To construct new tissue or maintain it in adulthood, cells have to be able to respond to mechanical and molecular cues from their environment and inform decisions like whether to become a nerve or skin or heart cell. Publishing in Nature Methods, scientists at UC Santa Barbara have created a method to observe the mechanical pressures that affect cells living in their natural and three-dimensional environment, discussed by the researchers in the following video.
"Knowing how cells respond to mechanical cues in the living embryo and how they physically sculpt tissues and organs in the 3D space will transform the way we think about developmental processes," said senior author Otger Campàs, a Mechanical Engineering Professor at UCSB. "Importantly, this knowledge will help us better understand healthy tissue homeostasis and the wide range of diseases that involve abnormal tissue mechanics, especially cancer."
The development of an organism is a complex orchestration of cellular processes directed by a genetic blueprint. A range of biochemical cascades work together to create myriad forms and perform many functions that results in life. For years, scientists have focused the biochemistry of embryonic development, Campàs said, because there were not any techniques for measuring mechanical forces that influence cells during the organ and tissue formation.
"We know that the mechanical environment of cells is important," said Campàs. "Growing stem cells on synthetic surfaces with different levels of compliance showed that stem cells would become a different cell type depending solely on the mechanical environment they perceive. If you put embryonic stem cells on a substrate like Jell-O—mechanically similar to brain tissue—they turn into neurons. But if you put them on something harder, similar to embryonic bone, they turn into bone-like cells."
Now, researchers will have a way to investigate the mechanical nature of the cellular environment, where cells are living with other cells inside of live tissue.
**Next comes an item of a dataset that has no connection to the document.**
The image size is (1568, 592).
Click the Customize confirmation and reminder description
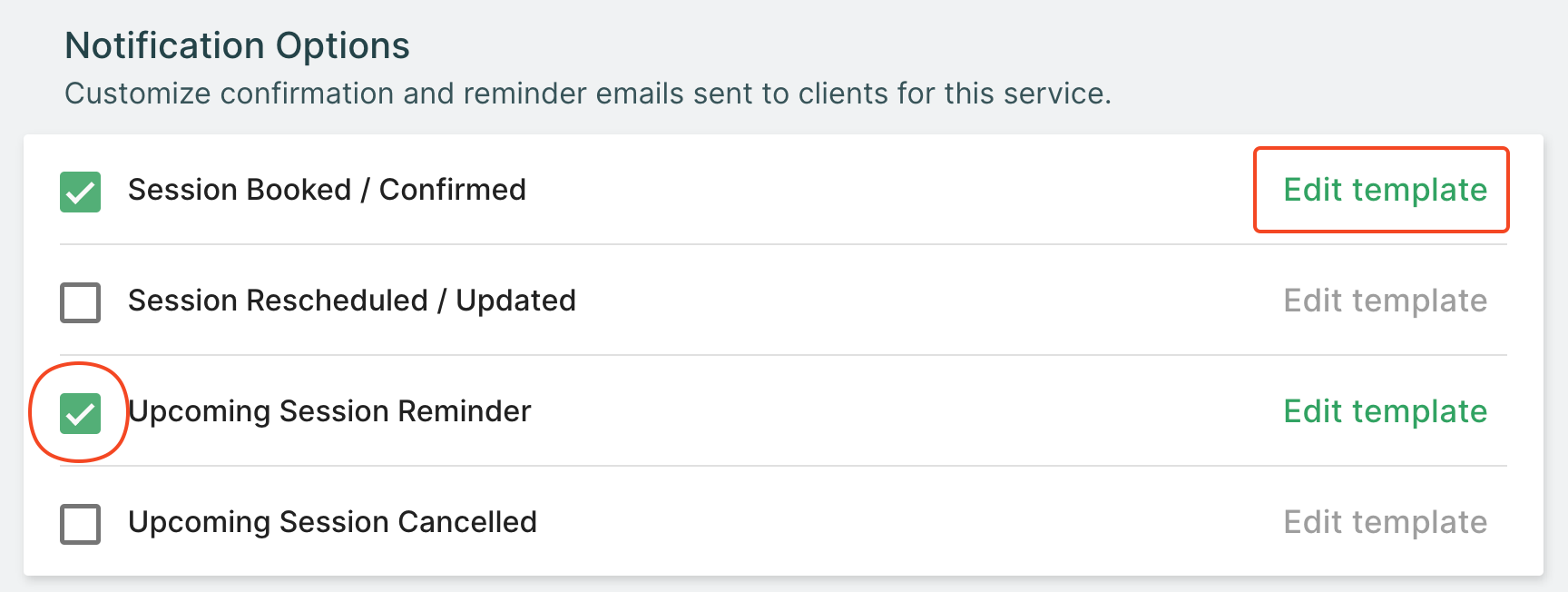pyautogui.click(x=587, y=94)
"The technique we developed allows the measurement of the mechanical properties such as stiffness and viscosity within living tissues," explained author Friedhelm Serwane, who is currently at the Max Planck Institute for Intelligent Systems in Stuttgart, Germany. "This is exciting because important cell functions are controlled by those mechanical properties. If we can measure the mechanical properties within living organisms now we might be able to understand better how this relationship between mechanics and biology works."
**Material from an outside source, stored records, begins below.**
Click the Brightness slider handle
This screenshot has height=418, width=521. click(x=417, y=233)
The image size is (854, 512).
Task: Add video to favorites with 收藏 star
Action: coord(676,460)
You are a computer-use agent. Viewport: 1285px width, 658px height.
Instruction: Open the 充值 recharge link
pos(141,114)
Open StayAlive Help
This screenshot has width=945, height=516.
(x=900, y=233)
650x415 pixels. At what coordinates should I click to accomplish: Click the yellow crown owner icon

This technique utilizes magnetic droplets put in between cells in the developing embryo. The magnetic droplets deform and push on nearby cells after being exposed to a magnetic field. Careful control of the droplet composition and magnetic field strength enables control of the droplet. The response of the surrounding tissue thus reveals both its mechanical characteristics and the influences on cells as the tissue grows. This technique complements another protocol developed by the Campàs team that revealed the forces that cells have on one another in developing tissues.
The scientists tried their technique on the developing vertebrate body axis of zebrafish, a research organism prized for its fast development and optical transparency. They researchers could show that the tissue’s mechanical characteristics change along the body axis, in a way that facilitates the posterior extension of the body. By inserting magnetic droplets in various locations and applying a magnetic field, the researchers demonstrated that the tissue is fluid as it grows, with thick, dense mechanical properties. The data indicated that the posterior tissue, where growth happens, is more fluid, and it becomes less fluid moving away from the region of growth.
"It is similar to glass-blowing," said Campàs. "The tissue is more fluid in growing regions and 'fixes' its shape by becoming less fluid where it does not need to expand."
These findings could help understand how organs are made, and how cells behave naturally in both healthy and diseased tissues. The Campàs lab is working on a few of these questions, like how limbs are constrcuted and how mechanical changes in tumors affect tumor growth and malignant cell behavior.